*WHAT YOU HAVE TO DO*:
Print out the full listing exactly as it reads.

*MATERIALS PROVIDED*:
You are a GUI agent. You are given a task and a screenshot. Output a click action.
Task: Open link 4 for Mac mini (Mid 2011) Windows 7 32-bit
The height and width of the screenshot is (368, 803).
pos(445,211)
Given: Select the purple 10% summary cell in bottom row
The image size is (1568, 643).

*RESULT BELOW*:
You are a GUI agent. You are given a task and a screenshot. Output a click action.
Task: Open link 4 for Mac mini (Mid 2011) Windows 7 32-bit
The height and width of the screenshot is (368, 803).
pos(445,211)
Given: Select the purple 10% summary cell in bottom row
The image size is (1568, 643).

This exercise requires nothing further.